• EXERCISE BRIEF
Pictures are to be left out, and only the lines from the one containing "Task: Click the" through the last line of the data are to be returned exactly.

[Screenshot grounding data]
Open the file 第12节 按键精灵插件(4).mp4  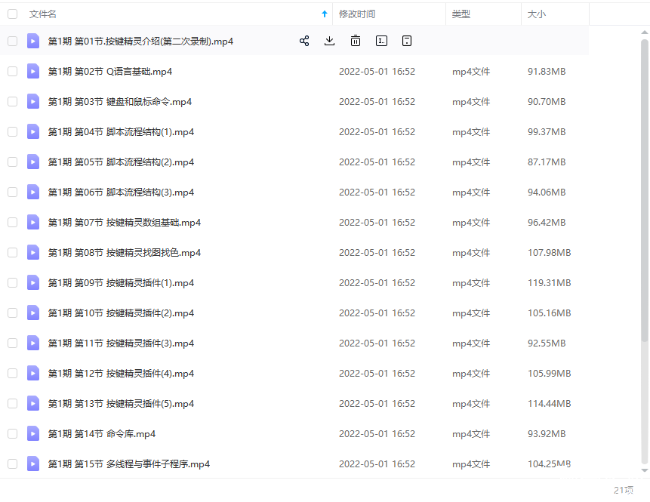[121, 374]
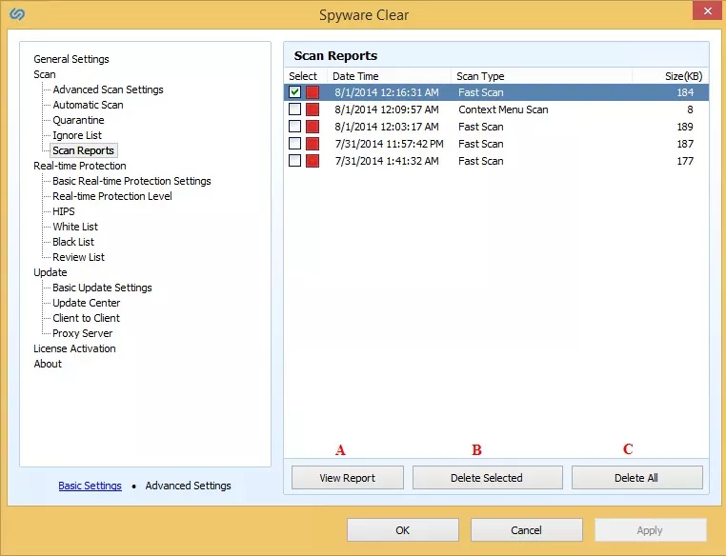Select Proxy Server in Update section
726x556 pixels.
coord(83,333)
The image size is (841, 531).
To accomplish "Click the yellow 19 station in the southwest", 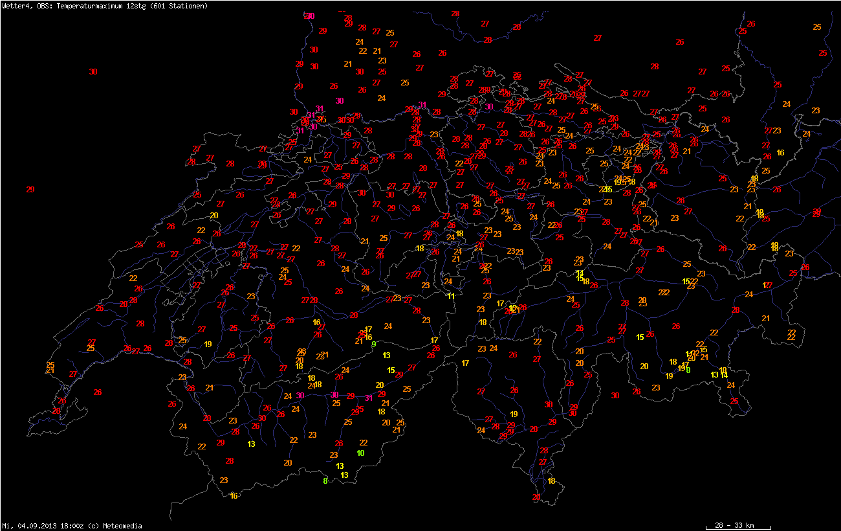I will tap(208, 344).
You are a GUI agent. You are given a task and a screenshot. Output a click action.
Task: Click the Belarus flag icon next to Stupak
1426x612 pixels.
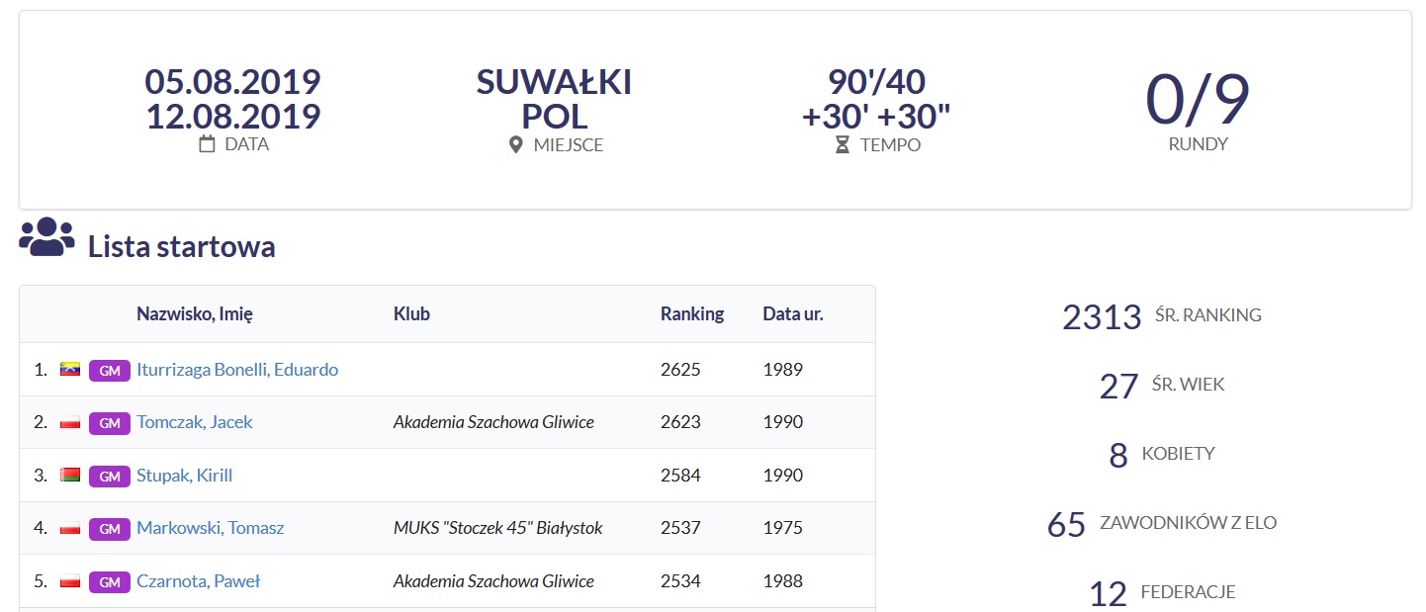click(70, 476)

• SOLUTION TO THIS PROBLEM
Task: Click the Belarus flag icon next to Stupak
1426x612 pixels.
click(70, 476)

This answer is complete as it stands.